--- Ejercicio escrito a ---
Copia el pasaje de la sûra Al-Húmaça que empieza en "wa mâ: adrâka" y termina en "por las entrañas.", cambiando "entrañas" por "vísceras".

---------- Texto proporcionado ----------

SÛRAT
AL-HÚMAÇA
revelada en Meca, 9 versículos
bísmil-lâhi
r-rahmâni r-rahîm*
Con
el Nombre de Allah, el Rahmân, el Rahîm
1.
wáilun li-kúlli húmaçatin lúmaçatin
¡Ay
de todo difamador maledicente
2.
il-ladzî ÿáma‘a mâlan wa ‘addadahû
que
amasa riquezas y las cuenta
3.
yáhsibu ánna mâlahû: ajladahû
creyendo
que sus posesiones lo hacen inmortal!
4.
kallâ*
Pero
no;
la-yúnbadzanna
fî l-hútama*
Es
arrojado a la Devoración.
5.
wa mâ: adrâka mâ l-hútama*
¿Qué
te hará saber lo que es la Devoración?
6.
nâru llâhi l-mûqadatu
Es
el Fuego encendido de Allah
7.
l-latî táttali‘u ‘alà- l-áf-ida*
que
se alza por las entrañas.
8.
innahâ ‘aláihim mûsadatun
Se
cierra sobre ellos
9.
fî ‘ámadin mumáddada*
en
columnas estiradas.
Los
difamadores de los que habla en concreto esta sûra personifican la vileza, y
son lo opuesto a los mûminîn descritos en la sûra anterior. Son casos extremos de la
ruina en la que está el hombre. Muhammad (s.a.s.) tropezó con ellos en Meca, y
sufrió a causa de la perversidad de sus intenciones y lo solapado de sus
maquinaciones. Intentaron arruinar su reputación extendiendo mentiras. Son
siempre personas anónimas que difaman con guiños, ironías y medias palabras,
y se refugian tras la aparente inocencia de no haber sido claros ni
contundentes.

---------- Datos registrados ----------

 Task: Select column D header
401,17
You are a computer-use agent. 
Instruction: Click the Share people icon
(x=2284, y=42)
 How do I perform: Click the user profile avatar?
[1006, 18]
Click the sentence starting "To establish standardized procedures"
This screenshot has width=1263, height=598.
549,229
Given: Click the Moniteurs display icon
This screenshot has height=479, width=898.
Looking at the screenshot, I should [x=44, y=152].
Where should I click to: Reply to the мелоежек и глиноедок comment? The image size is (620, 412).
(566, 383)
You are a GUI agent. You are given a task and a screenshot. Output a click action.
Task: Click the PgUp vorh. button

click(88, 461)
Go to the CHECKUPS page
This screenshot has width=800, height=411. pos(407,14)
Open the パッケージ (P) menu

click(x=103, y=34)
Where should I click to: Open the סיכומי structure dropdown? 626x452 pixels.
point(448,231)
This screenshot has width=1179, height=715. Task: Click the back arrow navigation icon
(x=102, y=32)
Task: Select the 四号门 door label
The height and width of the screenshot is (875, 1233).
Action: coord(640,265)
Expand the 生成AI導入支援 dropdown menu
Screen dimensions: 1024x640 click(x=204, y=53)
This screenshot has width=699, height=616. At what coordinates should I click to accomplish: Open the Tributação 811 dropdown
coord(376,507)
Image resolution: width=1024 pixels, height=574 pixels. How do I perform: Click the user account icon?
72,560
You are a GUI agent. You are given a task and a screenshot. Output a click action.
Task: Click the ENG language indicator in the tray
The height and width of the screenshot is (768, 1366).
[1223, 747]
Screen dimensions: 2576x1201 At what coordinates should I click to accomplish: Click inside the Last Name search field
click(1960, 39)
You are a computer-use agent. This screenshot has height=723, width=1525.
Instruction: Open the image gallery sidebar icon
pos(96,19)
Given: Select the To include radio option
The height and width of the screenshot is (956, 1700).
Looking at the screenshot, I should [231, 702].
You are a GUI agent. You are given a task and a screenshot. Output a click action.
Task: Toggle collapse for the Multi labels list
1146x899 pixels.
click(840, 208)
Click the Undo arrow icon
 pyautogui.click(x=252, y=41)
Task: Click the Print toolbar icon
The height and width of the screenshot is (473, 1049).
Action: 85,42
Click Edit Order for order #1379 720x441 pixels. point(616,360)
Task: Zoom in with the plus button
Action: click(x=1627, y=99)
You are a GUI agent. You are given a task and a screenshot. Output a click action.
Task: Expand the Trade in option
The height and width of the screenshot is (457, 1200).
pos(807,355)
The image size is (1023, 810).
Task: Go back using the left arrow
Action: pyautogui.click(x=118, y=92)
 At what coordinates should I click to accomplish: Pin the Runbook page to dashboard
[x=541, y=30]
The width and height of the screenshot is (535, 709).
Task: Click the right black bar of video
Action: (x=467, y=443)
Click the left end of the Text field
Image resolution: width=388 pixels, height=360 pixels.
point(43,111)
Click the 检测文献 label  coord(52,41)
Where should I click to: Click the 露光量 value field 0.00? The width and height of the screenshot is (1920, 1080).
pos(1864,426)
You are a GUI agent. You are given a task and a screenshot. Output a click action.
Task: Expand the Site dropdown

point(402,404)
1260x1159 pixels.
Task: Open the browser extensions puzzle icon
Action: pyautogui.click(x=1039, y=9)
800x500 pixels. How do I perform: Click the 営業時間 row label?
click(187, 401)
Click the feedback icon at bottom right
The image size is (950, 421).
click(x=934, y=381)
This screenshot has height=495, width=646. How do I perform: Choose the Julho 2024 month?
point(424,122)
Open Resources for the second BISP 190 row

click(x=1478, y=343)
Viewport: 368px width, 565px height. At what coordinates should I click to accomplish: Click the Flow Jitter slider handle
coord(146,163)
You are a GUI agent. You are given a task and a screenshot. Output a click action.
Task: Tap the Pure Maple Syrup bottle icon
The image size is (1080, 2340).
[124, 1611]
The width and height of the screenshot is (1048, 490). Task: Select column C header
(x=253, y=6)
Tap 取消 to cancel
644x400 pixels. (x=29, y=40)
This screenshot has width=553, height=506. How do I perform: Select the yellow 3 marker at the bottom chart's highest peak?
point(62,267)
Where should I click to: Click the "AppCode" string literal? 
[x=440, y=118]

----------

--- Ejercicio escrito b ---
Localiza y copia todas las líneas de los registros que contengan la palabra "user". Distingue entre mayúsculas y minúsculas.

--- Respuesta escrita a ---
wa mâ: adrâka mâ l-hútama*
¿Qué
te hará saber lo que es la Devoración?
6.
nâru llâhi l-mûqadatu
Es
el Fuego encendido de Allah
7.
l-latî táttali‘u ‘alà- l-áf-ida*
que
se alza por las vísceras.

--- Respuesta escrita b ---
 How do I perform: Click the user profile avatar?
Image resolution: width=1024 pixels, height=574 pixels. How do I perform: Click the user account icon?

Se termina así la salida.